From Early Implementation to National Expansion
What’s especially notable is that the work underway in the Berkshires is now informing MIT’s broader efforts to expand TechAMP nationally. Building on early implementations like the one at the BIC, MIT is actively working to bring the program to new regions across the country, with interest emerging in Indiana, Iowa, Louisiana, Maine, North Carolina, and Wisconsin.
That expansion reflects not just demand, but confidence—confidence built through early partnerships that demonstrated how TechAMP could succeed outside a traditional college setting, embedded within a regional innovation ecosystem.
As Julie Diop of MIT put it: “After the success of the BIC Academy, it made perfect sense to team up again with the BIC on TechAMP. We’re thrilled by the quality of instruction, the enthusiasm of the students, and the collaboration with Berkshire Community College. We couldn’t ask for a better partner.”
A National Model, Rooted Locally
For Berkshire County manufacturers, the impact is immediate: access to employees trained not just to operate equipment, but to lead process improvement, manage technological change, and drive innovation from within.

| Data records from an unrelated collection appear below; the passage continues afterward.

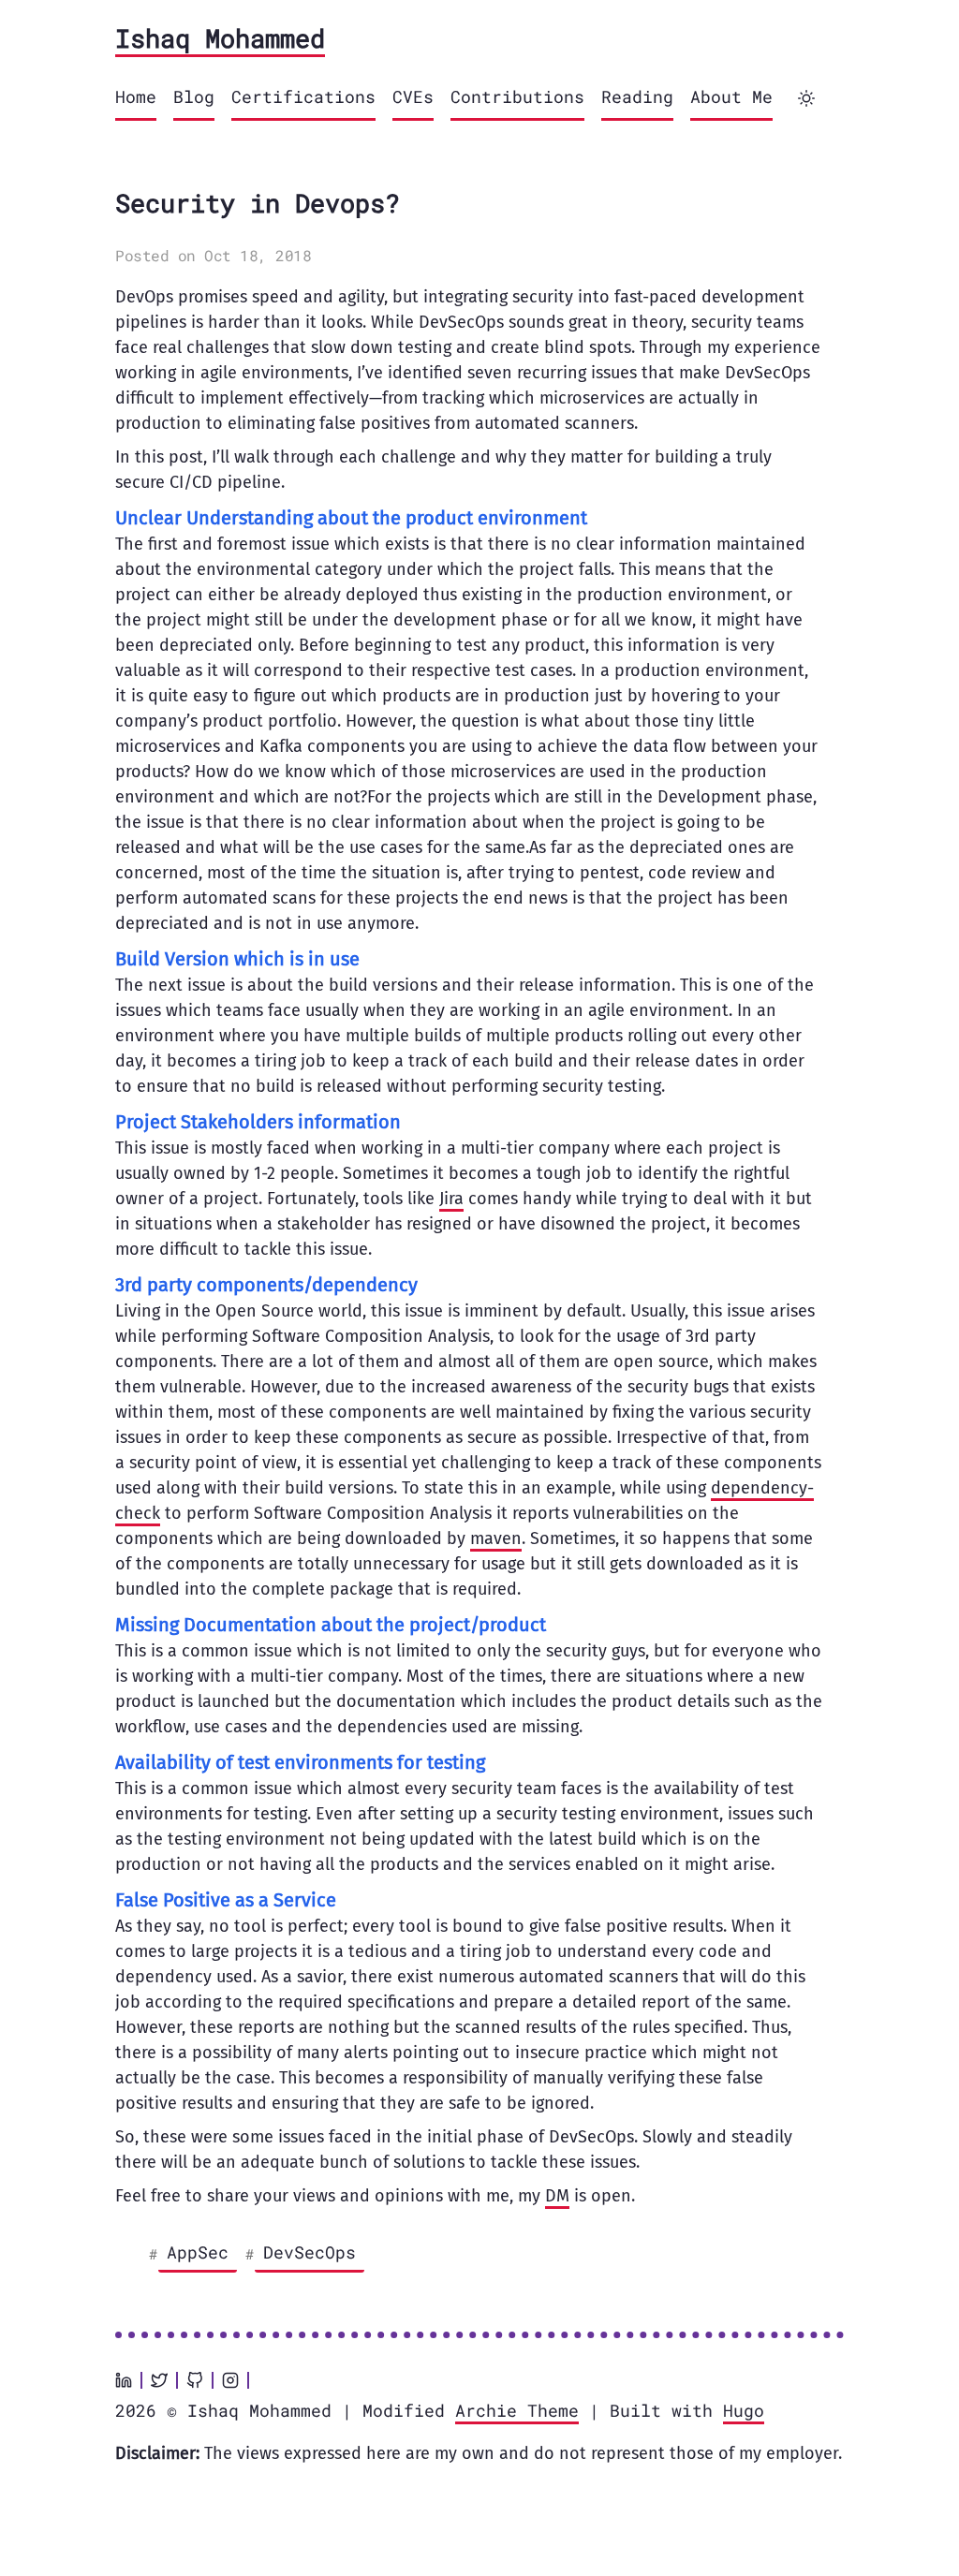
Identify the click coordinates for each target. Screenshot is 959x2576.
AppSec (198, 2252)
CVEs (413, 96)
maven (496, 1538)
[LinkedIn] (123, 2380)
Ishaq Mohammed (220, 38)
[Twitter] (159, 2380)
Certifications (303, 96)
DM (557, 2196)
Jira (451, 1198)
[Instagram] (230, 2380)
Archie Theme (517, 2410)
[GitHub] (194, 2380)
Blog (193, 96)
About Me (731, 96)
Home (135, 96)
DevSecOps (309, 2252)
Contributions (517, 96)
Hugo (743, 2410)
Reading (637, 96)
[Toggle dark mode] (806, 98)
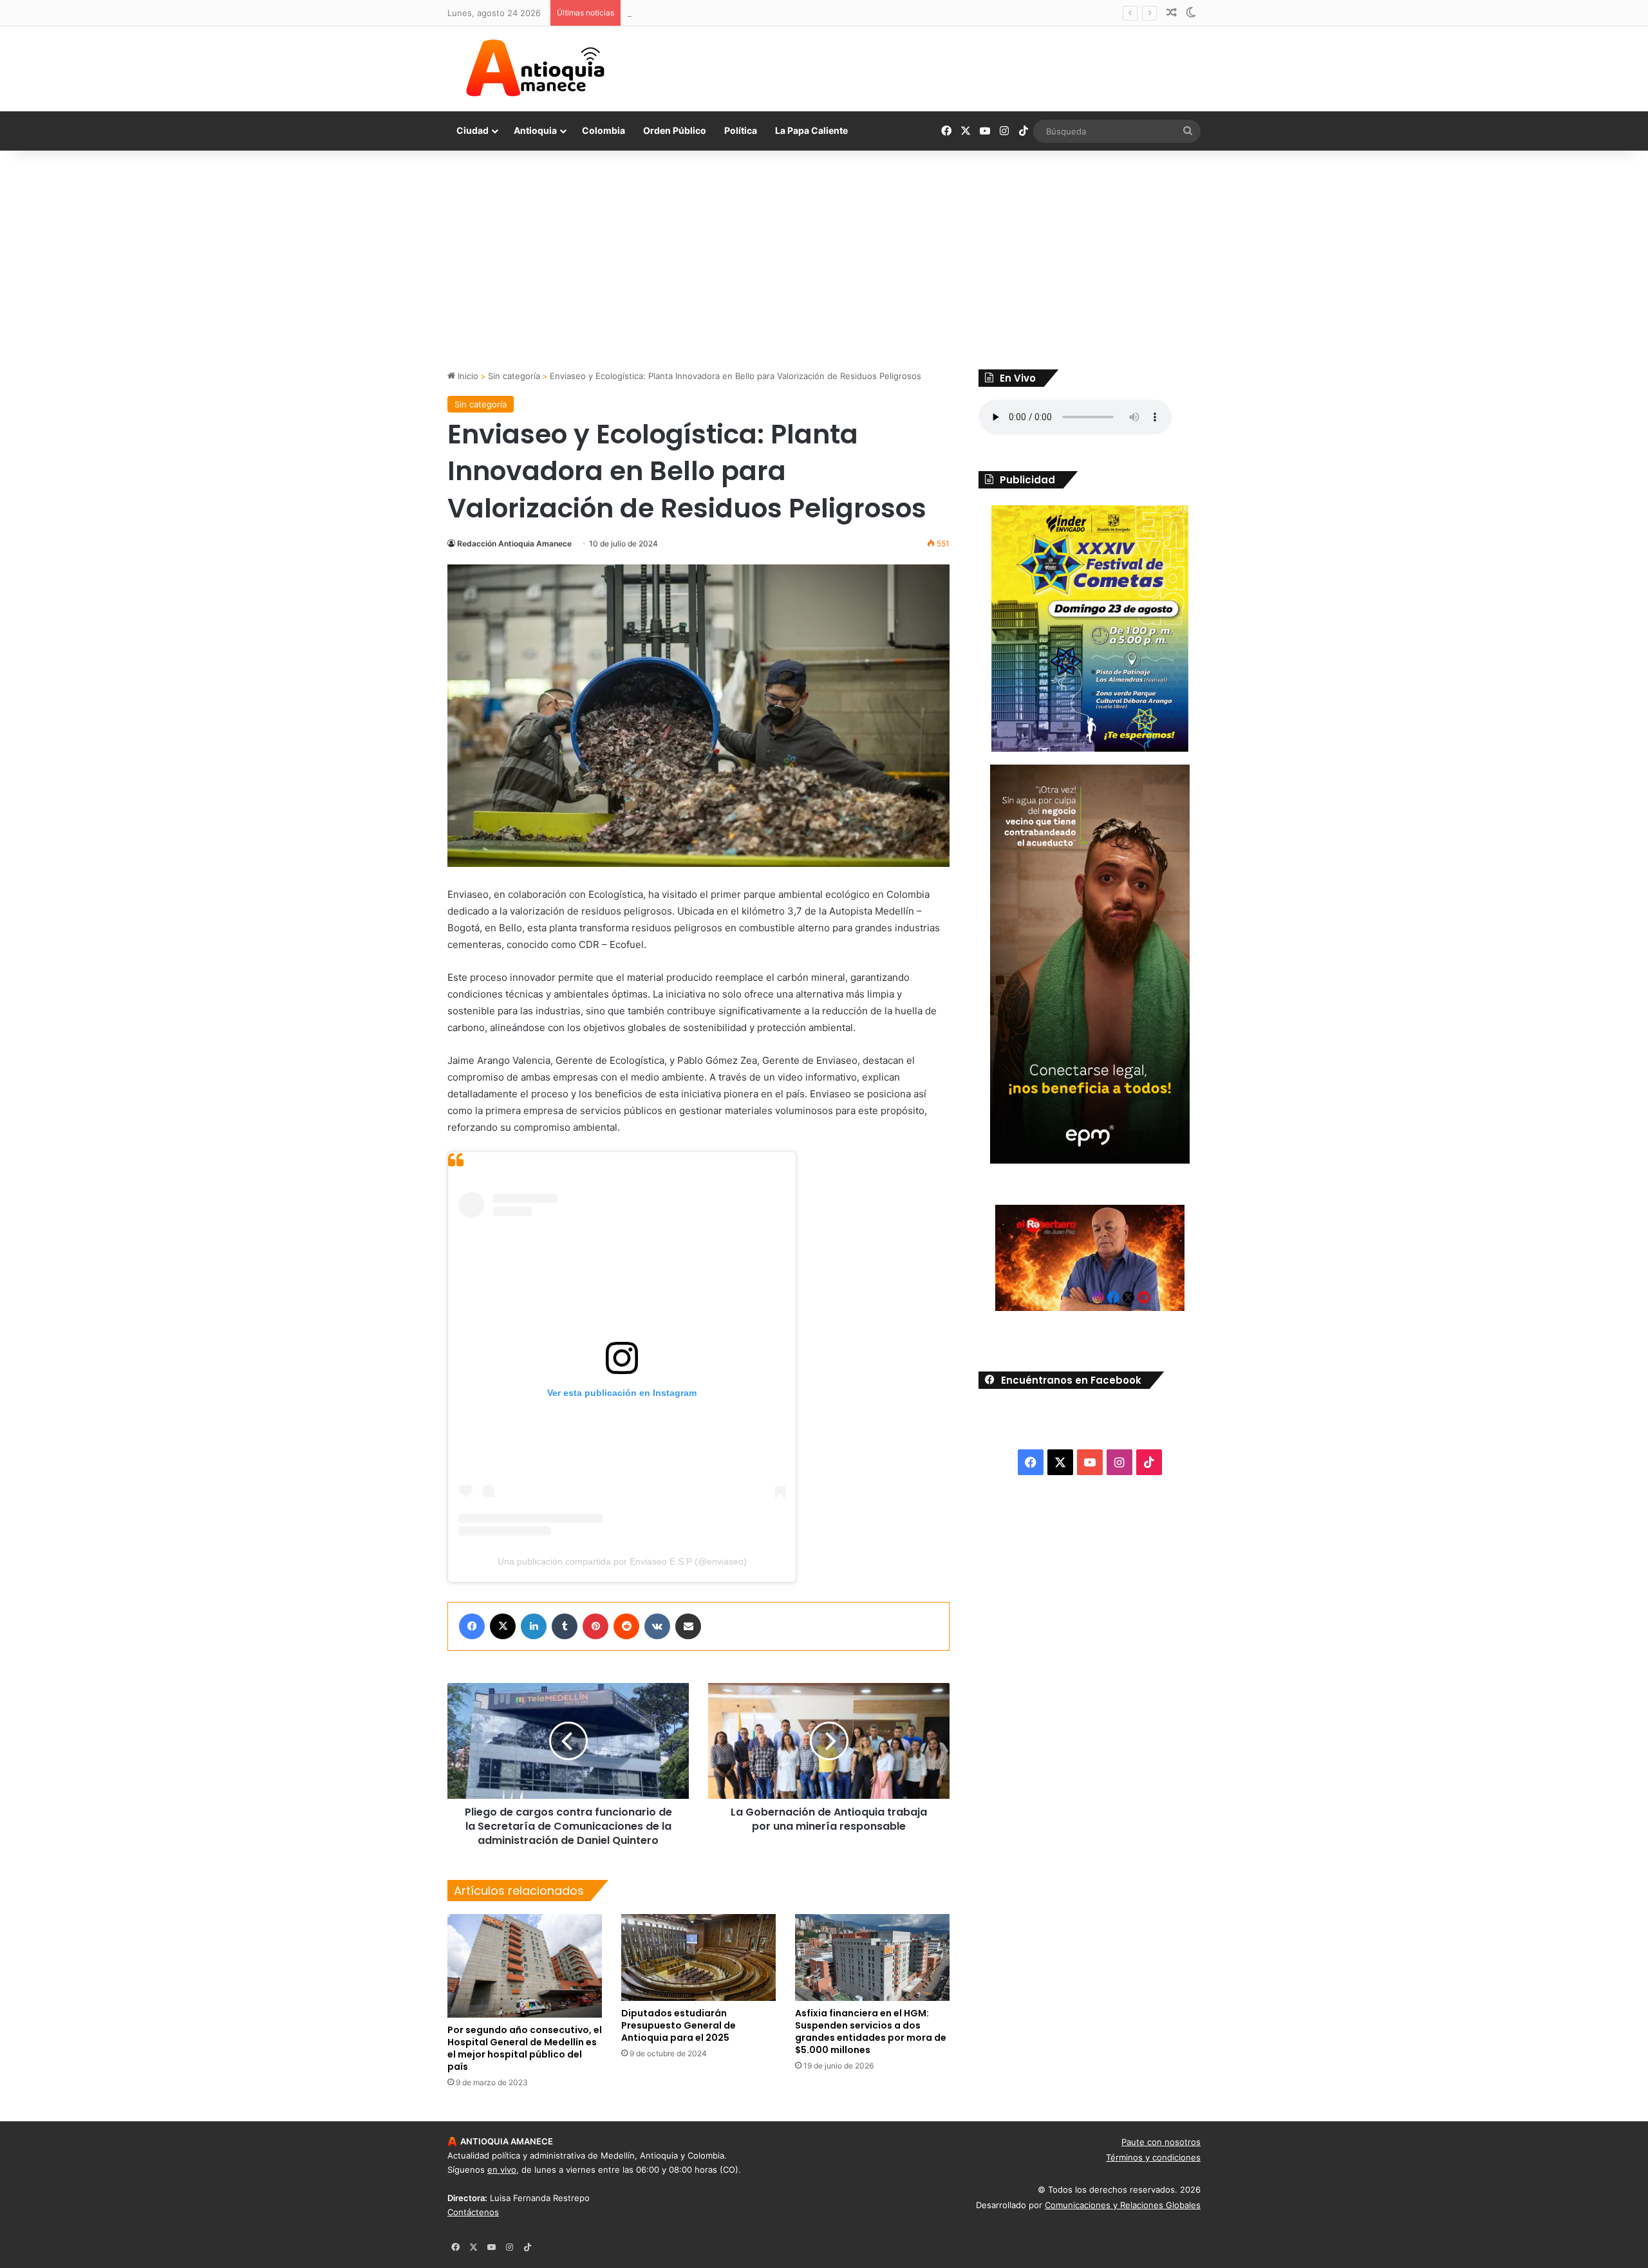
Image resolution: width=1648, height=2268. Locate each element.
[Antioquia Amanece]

For workers, the value proposition is equally clear—career advancement, college credit, and nationally recognized training without leaving the region or pausing employment.
As TechAMP continues to scale nationally, the Berkshires are no longer simply adapting to the future of manufacturing. By engaging early, doing the hard coordination work, and investing in people already here, our region is helping to define what that future can look like.